Not being perishable none are lost in shipping or by keeping. Walnuts from Oregon groves have been kept two years, tasting as sweet and fresh as those in their first season. Long hauls are not objectionable, as the rough handling is not injurious to the well-sealed varieties grown in Oregon. In this they have an advantage over fruit.


WALNUT YIELD PER ACRE

While it is generally found that seedling trees properly treated come into bearing the eighth year, this crop is usually light, doubling each successive season for seven or eight years. From then on there is a steady increase in crop and hardiness for many years. Often trees in Oregon bear in their sixth year; while there are instances on record of trees set out in February bearing the following autumn. This is no criterion, however, merely an instance illustrating the unusual richness of Oregon soil, and its perfect adaptability to walnut culture.

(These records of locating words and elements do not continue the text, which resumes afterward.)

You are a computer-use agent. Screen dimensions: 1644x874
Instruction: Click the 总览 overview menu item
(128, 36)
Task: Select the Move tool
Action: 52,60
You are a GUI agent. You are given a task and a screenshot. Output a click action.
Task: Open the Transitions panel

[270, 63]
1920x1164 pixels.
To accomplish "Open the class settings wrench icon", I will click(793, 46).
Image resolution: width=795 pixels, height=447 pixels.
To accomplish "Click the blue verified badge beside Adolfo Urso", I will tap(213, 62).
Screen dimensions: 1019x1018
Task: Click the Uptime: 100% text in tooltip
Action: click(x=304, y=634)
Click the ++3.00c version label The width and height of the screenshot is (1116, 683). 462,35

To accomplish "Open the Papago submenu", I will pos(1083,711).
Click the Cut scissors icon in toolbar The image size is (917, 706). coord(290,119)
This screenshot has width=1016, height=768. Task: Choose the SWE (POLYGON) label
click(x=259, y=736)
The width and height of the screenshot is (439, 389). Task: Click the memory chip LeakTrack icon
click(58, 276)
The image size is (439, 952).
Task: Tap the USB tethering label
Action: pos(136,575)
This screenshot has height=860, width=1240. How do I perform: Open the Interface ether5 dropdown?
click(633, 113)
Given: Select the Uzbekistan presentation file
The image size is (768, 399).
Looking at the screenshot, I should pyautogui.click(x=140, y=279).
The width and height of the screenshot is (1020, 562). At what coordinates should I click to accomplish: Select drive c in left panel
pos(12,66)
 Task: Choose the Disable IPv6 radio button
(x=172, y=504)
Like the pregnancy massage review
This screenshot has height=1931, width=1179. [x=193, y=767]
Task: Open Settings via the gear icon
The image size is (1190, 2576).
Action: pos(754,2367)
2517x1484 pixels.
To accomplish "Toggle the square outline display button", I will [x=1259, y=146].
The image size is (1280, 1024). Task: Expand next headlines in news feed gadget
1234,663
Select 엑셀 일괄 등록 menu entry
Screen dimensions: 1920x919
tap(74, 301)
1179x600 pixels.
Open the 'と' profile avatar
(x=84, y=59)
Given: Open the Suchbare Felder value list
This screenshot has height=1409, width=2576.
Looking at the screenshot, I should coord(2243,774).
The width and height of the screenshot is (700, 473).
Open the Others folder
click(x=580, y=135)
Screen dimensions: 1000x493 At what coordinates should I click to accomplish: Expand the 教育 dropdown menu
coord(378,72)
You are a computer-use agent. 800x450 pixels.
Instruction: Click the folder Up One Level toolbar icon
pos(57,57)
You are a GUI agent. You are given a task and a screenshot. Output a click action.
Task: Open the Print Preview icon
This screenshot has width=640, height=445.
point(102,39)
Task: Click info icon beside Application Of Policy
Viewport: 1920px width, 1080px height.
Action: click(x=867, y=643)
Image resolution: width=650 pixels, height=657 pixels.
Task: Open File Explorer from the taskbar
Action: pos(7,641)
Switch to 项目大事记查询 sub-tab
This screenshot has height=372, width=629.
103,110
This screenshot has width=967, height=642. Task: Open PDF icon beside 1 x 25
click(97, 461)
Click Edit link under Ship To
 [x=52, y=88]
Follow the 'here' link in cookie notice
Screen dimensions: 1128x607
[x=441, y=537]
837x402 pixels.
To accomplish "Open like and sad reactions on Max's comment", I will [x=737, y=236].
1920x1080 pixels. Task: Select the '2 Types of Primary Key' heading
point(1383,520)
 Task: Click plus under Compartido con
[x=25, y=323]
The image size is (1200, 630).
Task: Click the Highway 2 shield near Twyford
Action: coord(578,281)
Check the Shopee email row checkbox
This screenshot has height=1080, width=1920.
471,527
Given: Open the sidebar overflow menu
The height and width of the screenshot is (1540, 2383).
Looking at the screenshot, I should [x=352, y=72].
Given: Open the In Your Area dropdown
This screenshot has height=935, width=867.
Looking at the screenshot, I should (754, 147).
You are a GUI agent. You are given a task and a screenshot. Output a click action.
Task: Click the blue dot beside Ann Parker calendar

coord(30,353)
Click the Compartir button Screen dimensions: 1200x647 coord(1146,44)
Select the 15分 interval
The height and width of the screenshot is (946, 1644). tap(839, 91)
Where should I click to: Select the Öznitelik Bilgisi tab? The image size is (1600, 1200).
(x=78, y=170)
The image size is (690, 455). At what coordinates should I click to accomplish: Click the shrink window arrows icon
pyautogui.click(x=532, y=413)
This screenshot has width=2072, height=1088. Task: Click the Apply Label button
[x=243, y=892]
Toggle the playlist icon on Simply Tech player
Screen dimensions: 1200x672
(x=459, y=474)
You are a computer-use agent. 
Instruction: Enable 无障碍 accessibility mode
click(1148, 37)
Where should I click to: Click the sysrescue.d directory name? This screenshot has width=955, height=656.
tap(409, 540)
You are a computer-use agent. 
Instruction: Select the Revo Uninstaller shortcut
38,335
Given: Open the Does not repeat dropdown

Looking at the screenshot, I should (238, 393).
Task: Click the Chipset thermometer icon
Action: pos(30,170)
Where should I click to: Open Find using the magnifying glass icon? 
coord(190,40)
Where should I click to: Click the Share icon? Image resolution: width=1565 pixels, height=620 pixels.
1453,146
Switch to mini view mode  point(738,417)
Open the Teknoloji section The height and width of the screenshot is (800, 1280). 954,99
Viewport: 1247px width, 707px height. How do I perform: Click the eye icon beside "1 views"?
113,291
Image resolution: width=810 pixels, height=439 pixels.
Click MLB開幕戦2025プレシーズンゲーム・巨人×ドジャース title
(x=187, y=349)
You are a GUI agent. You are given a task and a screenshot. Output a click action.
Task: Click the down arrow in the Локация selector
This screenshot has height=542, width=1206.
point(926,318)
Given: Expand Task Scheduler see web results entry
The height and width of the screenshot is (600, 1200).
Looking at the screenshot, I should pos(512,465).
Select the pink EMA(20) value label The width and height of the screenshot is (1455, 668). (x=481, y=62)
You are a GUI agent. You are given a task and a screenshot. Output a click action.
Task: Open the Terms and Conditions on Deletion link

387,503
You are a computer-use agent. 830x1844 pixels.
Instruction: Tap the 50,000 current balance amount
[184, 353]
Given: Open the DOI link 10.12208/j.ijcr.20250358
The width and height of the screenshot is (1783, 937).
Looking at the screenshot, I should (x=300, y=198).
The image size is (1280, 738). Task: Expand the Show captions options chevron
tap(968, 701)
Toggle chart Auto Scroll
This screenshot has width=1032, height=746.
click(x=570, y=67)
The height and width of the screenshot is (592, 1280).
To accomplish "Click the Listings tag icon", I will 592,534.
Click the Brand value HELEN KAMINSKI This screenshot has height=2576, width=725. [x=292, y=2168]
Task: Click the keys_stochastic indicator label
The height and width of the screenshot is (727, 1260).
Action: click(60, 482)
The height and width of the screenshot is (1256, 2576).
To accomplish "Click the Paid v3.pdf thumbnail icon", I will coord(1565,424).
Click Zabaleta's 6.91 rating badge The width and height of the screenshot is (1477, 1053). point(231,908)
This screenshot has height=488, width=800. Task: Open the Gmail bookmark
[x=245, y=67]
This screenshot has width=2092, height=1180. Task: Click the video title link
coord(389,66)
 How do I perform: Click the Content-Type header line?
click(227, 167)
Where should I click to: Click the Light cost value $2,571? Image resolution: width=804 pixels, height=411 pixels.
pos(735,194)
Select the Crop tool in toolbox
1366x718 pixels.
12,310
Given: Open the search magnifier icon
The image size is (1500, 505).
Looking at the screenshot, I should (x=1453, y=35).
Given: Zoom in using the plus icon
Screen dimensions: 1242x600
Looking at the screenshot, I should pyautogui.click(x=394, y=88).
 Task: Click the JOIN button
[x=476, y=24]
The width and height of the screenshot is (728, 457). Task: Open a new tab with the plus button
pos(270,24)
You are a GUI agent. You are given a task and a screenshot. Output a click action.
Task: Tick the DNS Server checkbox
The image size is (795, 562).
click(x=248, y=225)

Thirty-five acres on the Prince place yielded at twelve years, twelve tons of fine nuts, which were sold at 18 and 20 cents a pound, two cents above the market price, making an average of $125 per acre. Another grove of two acres yielded in their ninth year two tons, or a ton to the acre, netting the owner $360 an acre.

Mr. A. A. Quarnberg's eleven-year-old trees averaged twenty-five pounds each. Mr. Henry J. Biddle's ten and twelve-year-old trees averaged thirty pounds each. One hundred fifty dollars an acre from twelve-year-old trees is a conservative estimate, though some groves not cultivated may fall under that figure, while others in a high state of cultivation will almost double it.